Agora, quanto às palavras em destaque, qual a “mágica”? É neste momento que o LIME atua, buscando no classificador quais palavras foram essenciais para que determinada frase seja predita em uma das classes. No exemplo em questão, as palavras “democracia” e “direito” tiveram grande influência para a determinação da posição do discurso.

Outro teste de grande relevância é utilizar uma declaração do próprio Sérgio Moro e observar como a Lavínia reage (Figura 4):

É uma invasão criminosa por um grupo criminoso organizado, que tem, por objetivo, ou invalidar condenações por corrupção e lavagem de dinheiro, ou obstaculizar investigações que ainda estão em andamento e que ainda podem atingir pessoas poderosas, ou simples ataques às instituições brasileiras.

Figura 4: Resultado do algoritmo para classificação de frase dita por Moro.

Mais uma vez, o algoritmo vai bem. Acerta a palavra do maior defensor da Lava Jato, o próprio juiz. Identificando, ainda, através do LIME, as palavras chaves e que por sinal refletem o discurso proferido por este que está pautado na invalidação das mensagens e na invasão criminosa da sua privacidade.

Agora sim, temos um dashboard que tem a possibilidade de suscitar dúvidas, hipóteses e curiosidade nos usuários que querem por em cheque suas opiniões, ou que querem reproduzir discursos jornalísticos e institucionais e querem inferir em qual lado este se encontra.

Sobre os autores

Charles Novaes de Santana: “Lulista de Dados” com experiência em modelagem computacional e análise de dados usando sistemas complexos, estatística computacional e inteligência artificial. Programador nas linguagens R, C++ e Julia. Graduado em Ciência da Computação (2006), com mestrado em ciências ambientais (2007), e em mudanças climáticas (2009) com doutorado na mesma área (2013). Atualmente atua como Pesquisador de Postdoc no ETH-Zurich. Co-fundador da empresaDataSCOUT.

Tarssio Barreto: “Lulista de Dados”, estudante de doutorado do Programa de Engenharia Industrial da Universidade Federal da Bahia. Formado em Engenharia Sanitária e Ambiental (2015) e com mestrado na mesma área (2017). Dedico o seu tempo ao aprendizado estatístico e aprendizado de máquina com particular interesse em métodos de redução de dimensionalidade, temas relacionados a modelagem ambiental e qualquer desafio que lhe tire o sono!

> **INFORMAÇÕES FORNECIDAS**:
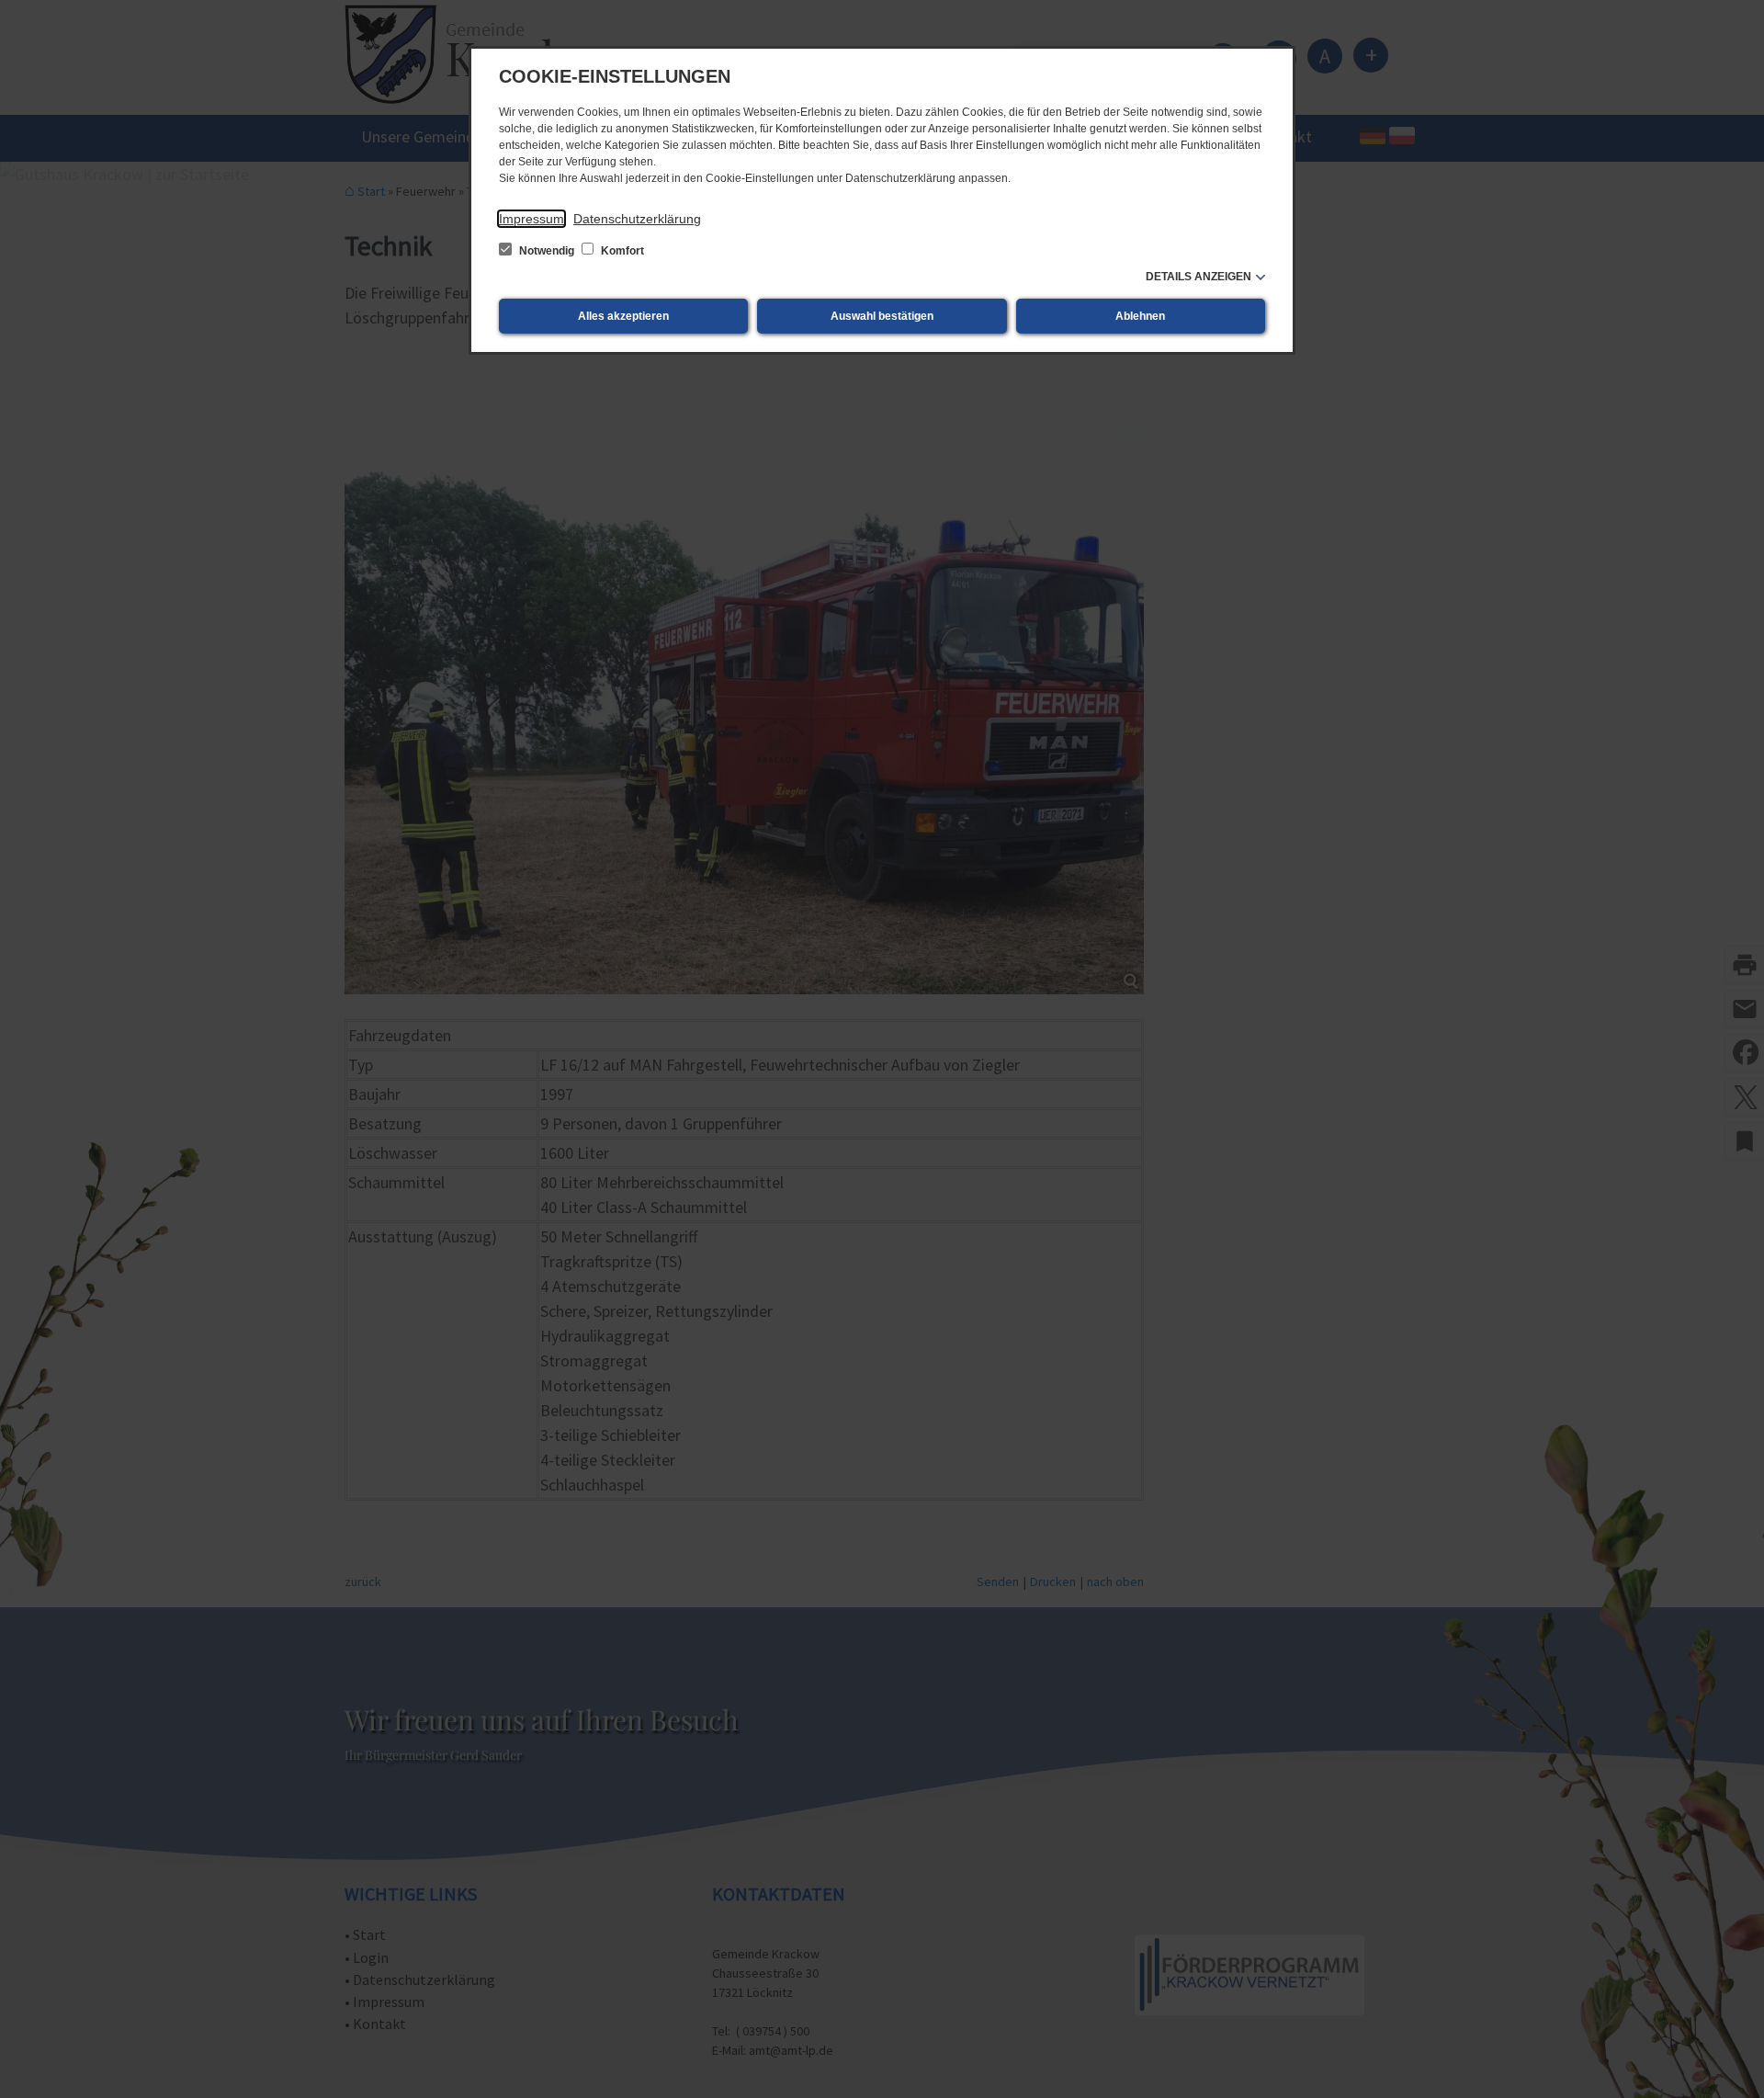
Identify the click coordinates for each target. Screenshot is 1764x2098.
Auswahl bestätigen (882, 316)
---
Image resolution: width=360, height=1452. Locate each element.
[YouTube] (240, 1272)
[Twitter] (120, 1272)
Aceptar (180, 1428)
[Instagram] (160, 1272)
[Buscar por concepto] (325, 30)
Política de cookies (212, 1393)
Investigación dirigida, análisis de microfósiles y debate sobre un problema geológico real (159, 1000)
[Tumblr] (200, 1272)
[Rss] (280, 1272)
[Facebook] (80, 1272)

> **O QUE FAZER**:
**1)** Resuma em duas frases o texto sobre o classificador Lavínia e o LIME.
**2)** Por favor, escreva a continuação do texto sobre o classificador Lavínia e o LIME, começando logo após a última frase.

> **RESULTADOS POR TAREFA**:
**1)** O LIME busca no classificador as palavras essenciais para que uma frase seja predita em uma das classes, como “democracia” e “direito” no exemplo dado. Testado com uma declaração de Sérgio Moro, o algoritmo acerta a classificação e aponta palavras-chave que refletem o discurso dele, pautado na invalidação das mensagens e na invasão criminosa de sua privacidade.

**2)**
Fernando Barbalho — Doutor em Administração pela Universidade de Brasília (2014). Atualmente é auditor federal de finanças e controle da Secretaria do Tesouro Nacional (STN). A trajetória profissional e acadêmica mais recente está principalmente relacionada a dados abertos e desenvolvimento de produtos que resultem em maior transparência do Setor Público brasileiro. Nos finais de semana costuma utilizar o R para investigar perguntas de pesquisa que escapam ao mundo das finanças públicas.

Tomás Barcellos — Formado na Universidade Federal de Santa Catarina (2014). Trabalha no Ministério da Agricultura, Pecuária e Abastecimento desde 2015, atuando hoje como Coordenador de Inovação. É mestrando do Programa de Pós-Graduação em Estudos Latino-Americanos da UnB.

Leonardo Nascimento — Químico pelo Instituto Federal de Educação, Ciência e Tecnologia da Bahia — IFBA (1997), graduado em psicologia pela Universidade Federal da Bahia — UFBA (2002), mestre em sociologia pela Universidade de São Paulo — USP (2007) e doutor em sociologia pelo Instituto de Estudos Sociais e Políticos — IESP/UERJ (2013). Atualmente é professor do Instituto de Ciência, Tecnologia e Inovação da UFBA. Apesar de ser um padawan em R, acredita cegamente que apenas os métodos digitais, em especial a linguagem R, poderão salvar as ciências sociais.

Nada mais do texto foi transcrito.